> TASK BRIEF
Transcribe exactly the lines from the one holding "Task: Click the orange clear input button" through the closing line of the entries below. Pictures stay out of the copy.

> DATA FOR THIS EXERCISE
::::::
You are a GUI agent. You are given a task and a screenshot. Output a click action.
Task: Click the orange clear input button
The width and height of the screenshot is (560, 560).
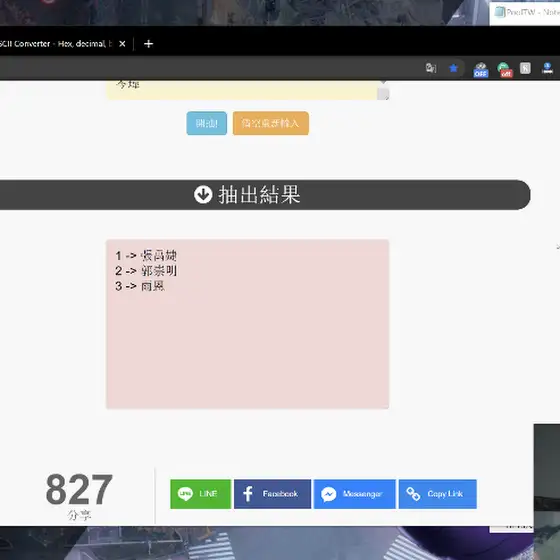point(271,123)
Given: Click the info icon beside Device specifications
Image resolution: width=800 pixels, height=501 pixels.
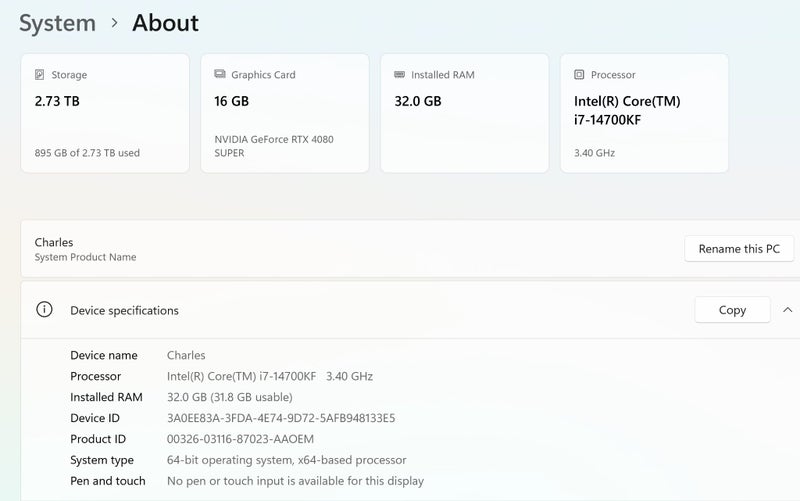Looking at the screenshot, I should point(44,310).
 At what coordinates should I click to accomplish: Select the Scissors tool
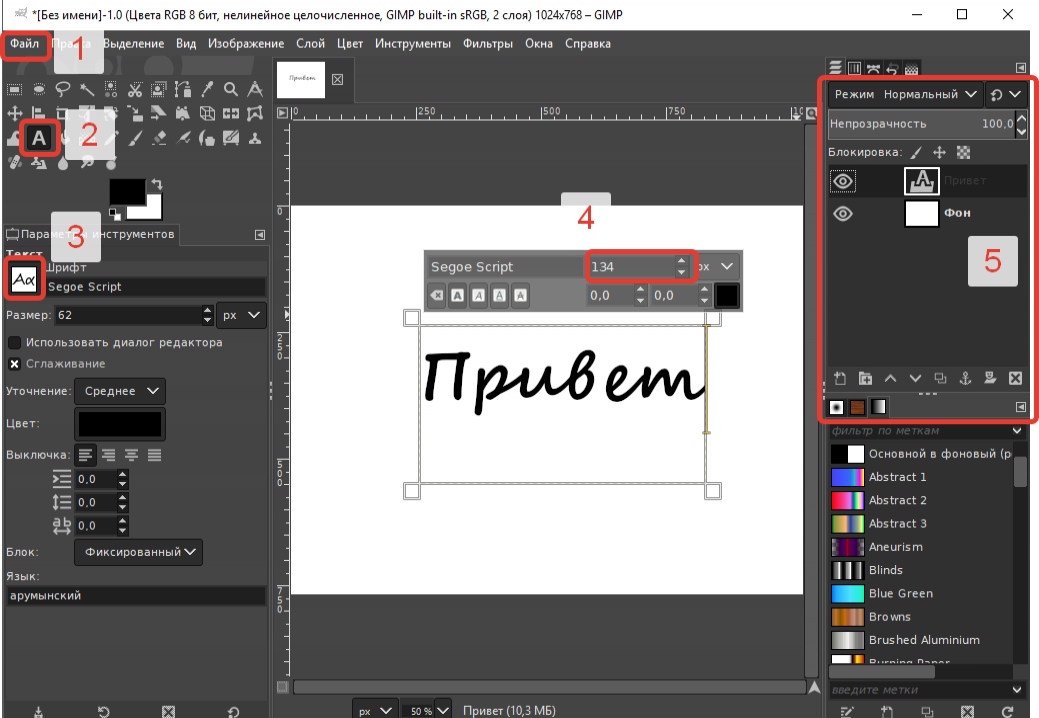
::::::
> TASK OUTPUT
Task: Click the orange clear input button
The width and height of the screenshot is (560, 560).
point(271,123)
Given: Click the info icon beside Device specifications
Image resolution: width=800 pixels, height=501 pixels.
Looking at the screenshot, I should point(44,310).
 At what coordinates should I click to accomplish: Select the Scissors tool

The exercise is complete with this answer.